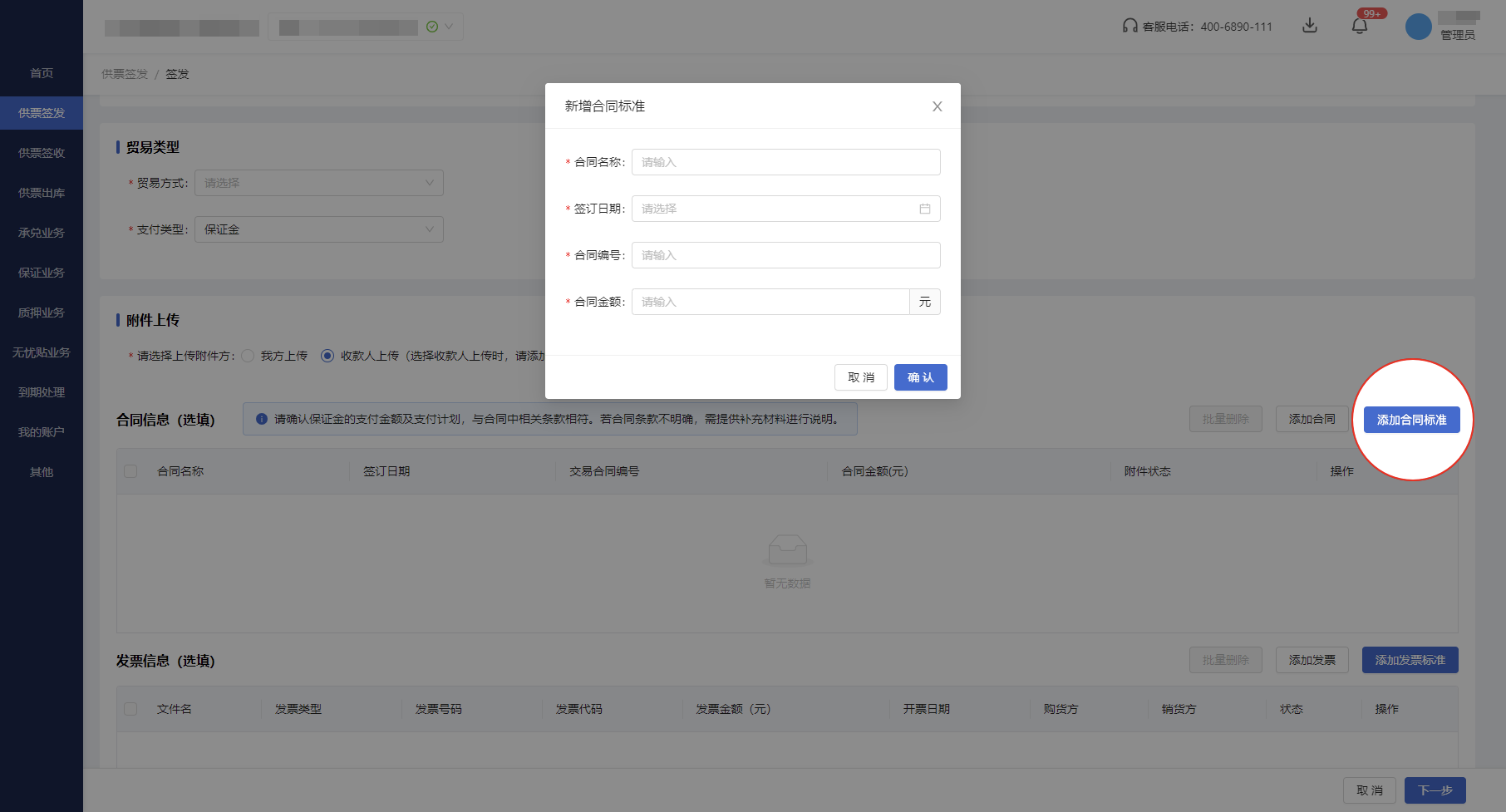Select the 我方上传 radio option
The image size is (1506, 812).
point(248,355)
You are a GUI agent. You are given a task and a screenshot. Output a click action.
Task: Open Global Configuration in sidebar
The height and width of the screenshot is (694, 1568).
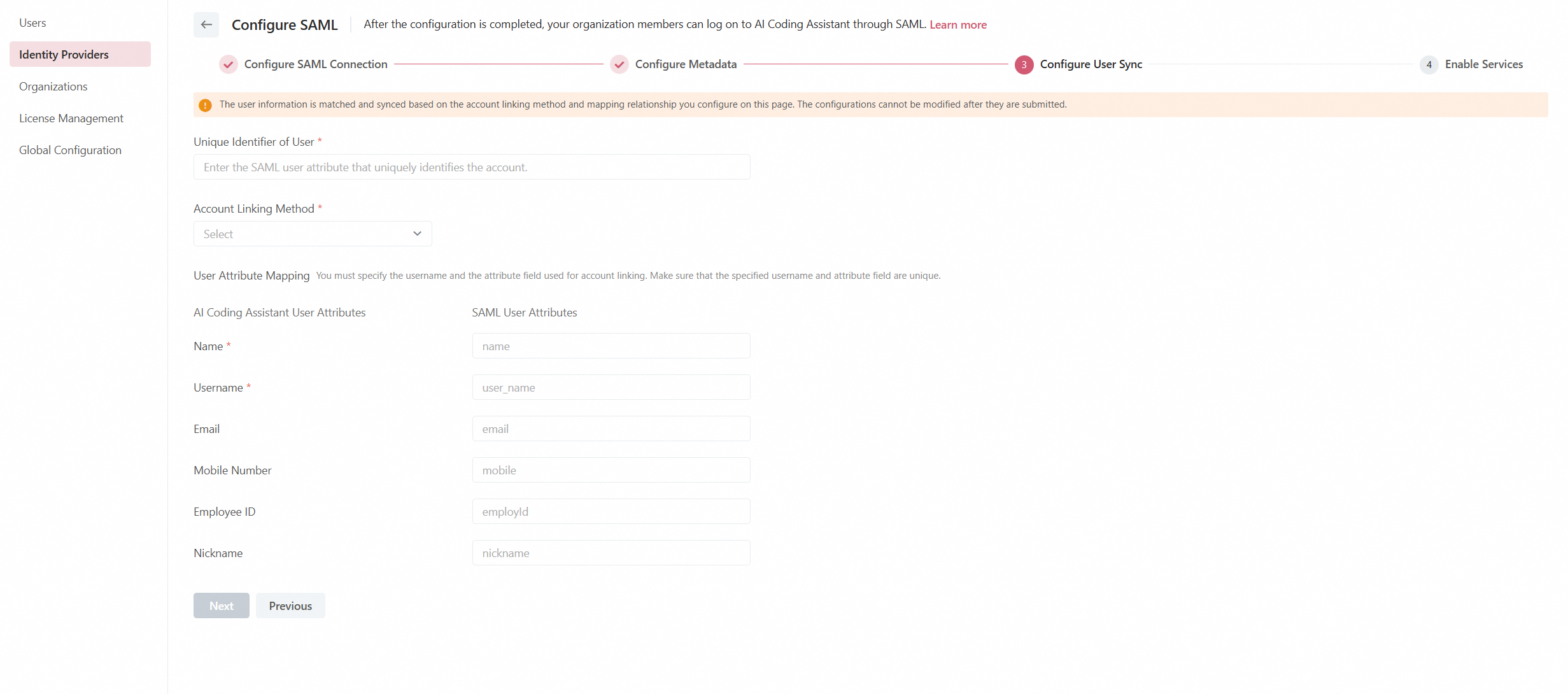tap(70, 150)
------------------------------------
_DIRECTIONS FOR THIS TASK:_
All that is wanted is the lines from the one holding "You are a GUI" through the end of the material, duplicated exactly, with no pictures.

_PROBLEM SOLUTION:_
You are a GUI agent. You are given a task and a screenshot. Output a click action.
Task: Open Global Configuration in sidebar
The height and width of the screenshot is (694, 1568).
tap(70, 150)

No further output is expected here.